Optical page



Spectra and gradients

Measuring spectral line-strengths and their spatial variations across spheroidal systems (ellipticals, lenticular, spiral bulges and cD galaxies). Abundance and age distributions in stars mainly determine the spectral feature strengths in integrated stellar populations. A major problem is dientangling the two effects of age and abundance. This work is in collaboration with postgraduate students and with external collaborators. See GCE description page for details.
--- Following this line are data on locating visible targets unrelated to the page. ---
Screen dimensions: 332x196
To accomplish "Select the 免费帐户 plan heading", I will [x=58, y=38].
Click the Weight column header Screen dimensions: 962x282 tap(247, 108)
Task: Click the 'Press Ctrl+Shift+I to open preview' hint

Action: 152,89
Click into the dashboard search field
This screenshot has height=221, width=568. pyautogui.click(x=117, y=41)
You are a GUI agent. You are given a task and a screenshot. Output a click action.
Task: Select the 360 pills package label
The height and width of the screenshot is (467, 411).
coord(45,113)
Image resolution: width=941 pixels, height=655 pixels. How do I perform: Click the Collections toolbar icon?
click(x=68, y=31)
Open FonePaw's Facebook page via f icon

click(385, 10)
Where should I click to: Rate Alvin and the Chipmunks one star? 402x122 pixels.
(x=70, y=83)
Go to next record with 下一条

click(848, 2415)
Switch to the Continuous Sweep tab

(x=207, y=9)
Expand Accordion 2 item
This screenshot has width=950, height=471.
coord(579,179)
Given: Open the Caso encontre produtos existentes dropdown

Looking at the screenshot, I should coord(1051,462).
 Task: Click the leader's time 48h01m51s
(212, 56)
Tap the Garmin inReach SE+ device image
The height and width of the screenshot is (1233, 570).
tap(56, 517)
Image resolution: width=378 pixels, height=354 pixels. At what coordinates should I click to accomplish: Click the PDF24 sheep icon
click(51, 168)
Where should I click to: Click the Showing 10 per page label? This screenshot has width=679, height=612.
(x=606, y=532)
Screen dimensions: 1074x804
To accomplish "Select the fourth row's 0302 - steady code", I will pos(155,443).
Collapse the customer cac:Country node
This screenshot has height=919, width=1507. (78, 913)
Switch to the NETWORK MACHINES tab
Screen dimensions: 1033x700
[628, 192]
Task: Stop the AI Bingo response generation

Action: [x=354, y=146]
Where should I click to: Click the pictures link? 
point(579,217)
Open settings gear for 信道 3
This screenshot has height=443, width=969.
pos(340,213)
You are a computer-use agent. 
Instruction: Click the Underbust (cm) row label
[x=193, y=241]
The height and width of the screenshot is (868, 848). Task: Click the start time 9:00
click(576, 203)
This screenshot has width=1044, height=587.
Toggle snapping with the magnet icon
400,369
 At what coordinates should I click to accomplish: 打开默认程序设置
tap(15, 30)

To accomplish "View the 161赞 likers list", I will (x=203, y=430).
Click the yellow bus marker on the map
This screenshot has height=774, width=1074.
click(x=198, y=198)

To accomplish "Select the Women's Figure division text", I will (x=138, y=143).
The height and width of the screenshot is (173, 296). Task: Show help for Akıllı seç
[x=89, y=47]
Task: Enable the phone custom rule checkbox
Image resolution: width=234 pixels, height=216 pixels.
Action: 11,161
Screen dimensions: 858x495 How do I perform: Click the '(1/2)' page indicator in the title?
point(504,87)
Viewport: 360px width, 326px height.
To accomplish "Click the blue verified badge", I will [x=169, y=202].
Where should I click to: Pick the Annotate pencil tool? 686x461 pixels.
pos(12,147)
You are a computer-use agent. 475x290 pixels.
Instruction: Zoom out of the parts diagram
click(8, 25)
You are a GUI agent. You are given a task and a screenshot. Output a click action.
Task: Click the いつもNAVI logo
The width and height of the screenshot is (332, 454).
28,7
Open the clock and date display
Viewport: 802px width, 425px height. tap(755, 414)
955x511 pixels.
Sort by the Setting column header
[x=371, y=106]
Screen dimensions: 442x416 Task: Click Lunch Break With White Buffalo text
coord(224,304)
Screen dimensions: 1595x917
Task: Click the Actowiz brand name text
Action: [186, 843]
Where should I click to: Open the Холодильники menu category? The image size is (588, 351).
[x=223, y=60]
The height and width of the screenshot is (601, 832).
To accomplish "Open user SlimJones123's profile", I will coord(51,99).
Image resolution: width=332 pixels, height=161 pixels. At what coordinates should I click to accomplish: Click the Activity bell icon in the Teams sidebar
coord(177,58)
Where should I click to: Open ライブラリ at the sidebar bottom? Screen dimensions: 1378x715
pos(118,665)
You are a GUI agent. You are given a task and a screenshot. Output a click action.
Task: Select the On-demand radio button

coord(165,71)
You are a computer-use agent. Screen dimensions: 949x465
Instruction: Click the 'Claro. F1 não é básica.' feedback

Above is an optical image of an edge-on, spiral galaxy, showing emission from the disc and bulge.

GAMA-KiDS-GalaxyZoo

The Galaxy and Mass Assembly project (GAMA) is a redshift survey carried out at the AAT, plus multiple wavelband observation, from the UV to far-IR. Optical SDSS images were used to characterise the galaxies. See these fly-through movies to see the distributions and morphologies of GAMA galaxies. More recently, deeper and sharper images from the Kilo degree survey (KiDS) are being used, for finer galaxy classification of GAMA galaxies. Galaxy Zoo was used to obtain GAMA galaxy classifications from KiDS images.

SALT Observations

We have studied low luminosity, spheroidal systems (low luminosity ellipticals) and shown that their element abundance patterns are more like the Sun than those in more luminous spheroidals (such as giant ellipticals). See Sansom and Northeast 2008. One such low luminosity galaxy is NGC 59, in the nearby Sculptor group. We obtained data from the SALT telescope with the Robert Stobie Spectragraph. The plot below shows our fits to model the absorption line spectrum below the hydrogen emission lines (including Hβ, Hγ, Hδ, H7, H8, H9, and H10 at 3798 Å wavelength). See Sansom et al. 2015.





New SALT observations of the spectra of dusty elliptical and lenticular galaxies are being obtained to study their stellar populations and star formation histories. This is the current MSc project of Ron Savage.